Одним из последствий этого энтузиазма стало то, что пилоты и экипажи начали действовать в более высоких слоях атмосферы при скоростях и ускорениях, недоступных на земле в обычных условиях. Освоение воздушного пространства сопровождалось проявлениями морской болезни, гипоксии, дезориентации и декомпрессионной болезни. Авиационная медицина как область знания выросла из этого опыта. Машина уносила пилота в незнакомое и опасное пространство. Как солдат, держащий ружье, пилот сливался с машиной в единое целое[222]
.Риски были признаны уже в 1912 году, когда военное ведомство выпустило меморандум с детальными требованиями к состоянию здоровья кандидатов в пилоты. Кандидат должен был иметь идеальное зрение без признаков дальтонизма и безупречное чувство равновесия, позволяющее двигаться как с открытыми, так и с закрытыми глазами. Американская армия предъявляла более жесткие требования к физическому состоянию авиаторов по сравнению со средним солдатом, как будто опасности полета можно было компенсировать хорошей физической формой молодых мужчин. Отсеивались 30 % кандидатов. Однако к началу Первой мировой войны в военно-воздушных силах многих стран фактические требования к личному составу были ниже, чем в пехоте. Жорж Гинемер, ставший великим французским асом, пошел в авиацию потому, что его сочли слишком хилым и болезненным для пехоты. Эдди Рикенбакер, несмотря на то что был одним из лучших автогонщиков страны, а потом стал летчиком-асом, имел дефект роговицы, ухудшавший пространственное зрение[223]
.Первые «авиационные медики» пришли в Лабораторию медицинских исследований сухопутных сил США в 1918 году.
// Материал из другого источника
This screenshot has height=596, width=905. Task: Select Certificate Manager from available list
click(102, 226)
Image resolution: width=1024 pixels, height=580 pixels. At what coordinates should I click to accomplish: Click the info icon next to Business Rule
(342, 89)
Изначально они должны были определить, во что одевать пилотов во время длительных полетов, когда они испытывают сильный холод, голод и, безусловно, недостаток кислорода. Лаборатория медицинских исследований в Минеоле, штат Нью-Йорк, проводила восьминедельные курсы обучения врачей, которым предстояло работать с пилотами и экипажами. К 1920-м майор армейской авиации Генри «Хэп» Арнольд, будущий командир ВВС армии США во время Второй мировой войны, уже отчетливо видел, с какими рисками встретятся его подчиненные. Пилоты, летавшие на одноместных истребителях на высоте 6000 м, должны были столкнуться с новыми биологическими стрессовыми факторами, когда высоты увеличатся до 12 000 м. Им потребуется кислород, герметичная кабина и высотный костюм. Авиационные врачи начали экспериментировать на пилотах и обнаружили, что даже самые опытные из них могут потерять ориентацию при определенных условиях полета. Пилоты должны были научиться доверять технике, а не собственным инстинктам, однако «между теми, кто создавал самолеты, и теми, кто на них летал, не было контакта», как отмечает Шульц. Некоторыми видами техники было чрезвычайно неудобно или опасно пользоваться[224]
. Например, экипаж В-17 Flying Fortress страдал от жестокого холода, гипоксии и декомпрессионной болезни. Стрелку, чтобы совладать с заклинившим пулеметом, приходилось снимать перчатки с риском обморозить руки. В-17 летал высоко, чтобы обезопасить экипаж от зенитного огня, но его конструкция не учитывала биологические потребности людей[225].